Super article. Je me permets de faire suivre votre article à la CPAM pour demander le remboursement de mon abonnement à la salle de bloc Casamur. Je vous tiens informé de leur réponse !
Et mes honoraires…
C’est sympa. On mesure l’effet mais le pourquoi reste spéculatif
Tout à fait Julien.
Excellent article ! Merci
Merci pour cet article. En tant que bloqueur et psy, je ne puis qu’y souscrire!
En France aussi on utilise l’escalade dans les hôpitaux psychiatriques… Mais cette activité est plutôt menée par des psychomotriciens.
Je ne connais pas de psychomot qui utilise l’escalade en psy en Rhône-Alpes mais des infirmiers et des intervenants APA. Nous organisons même tous les ans une compètition réunissant plus de 100 personnes.
Vraiment très intéressant!
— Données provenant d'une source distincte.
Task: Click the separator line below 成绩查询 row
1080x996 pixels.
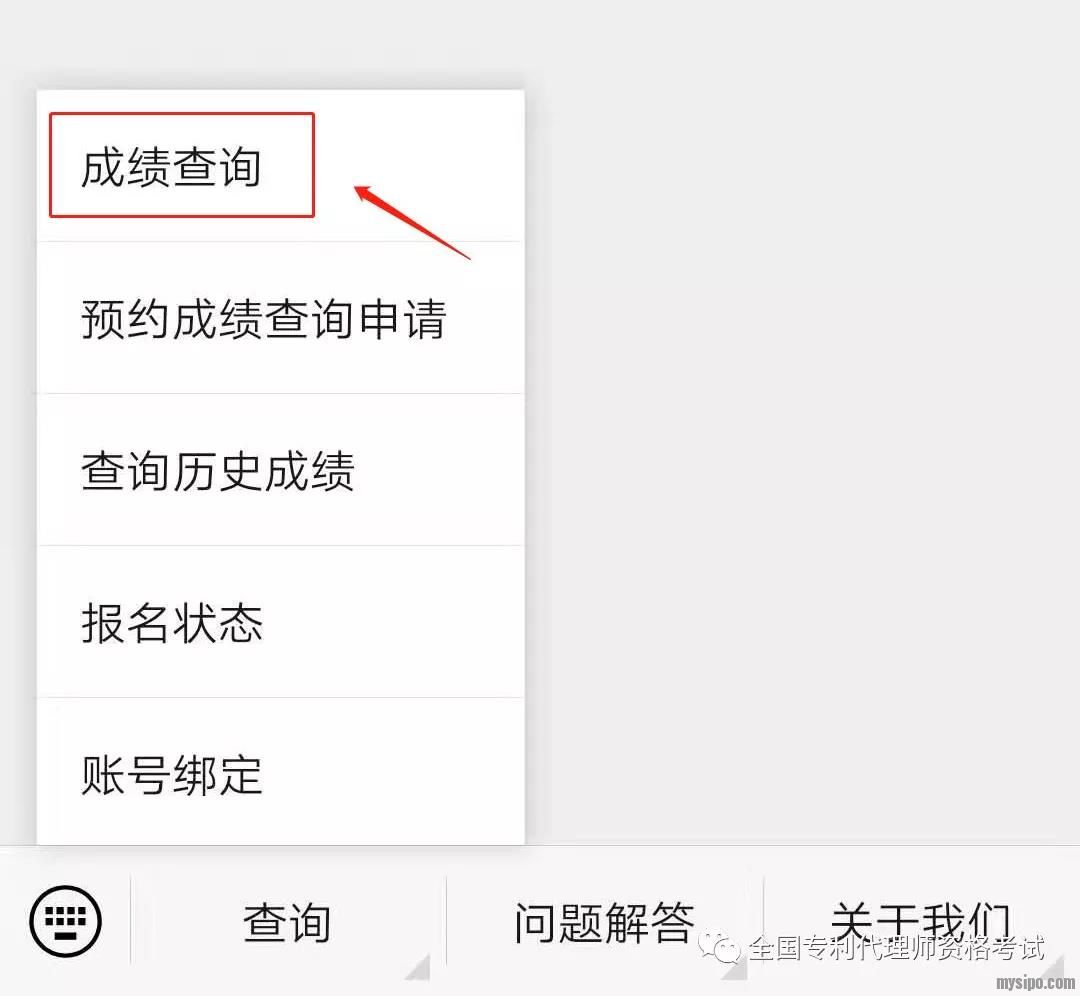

Merci de ce partage!
Par ailleurs, est qu’ils se sont interrogés aussi sur l’escalade en voie?
ah ah je comprends pourquoi je passe mon temps dans les salles obscures
ou alors je suis très stressé et je ferai bien d’aller consulter un psy
biz à tous les grimpeurs (ses) en manque de pof !
Je ne pense pas être en dépression mais il est vrai que dès que je pose mes mains sur les prises, je pense à rien d’autre! Mon esprit est uniquement concentré sur comment je vais arriver en haut et c’est très agréable! J’ai remarqué ceci dès la 1ère fois et j’adore cette sensation! Pendant 2h les soucis de la vie n’occupe pas mon esprit et je m’en délecte. En dehors de l’aspect physique, je sors d’une cession plus légère!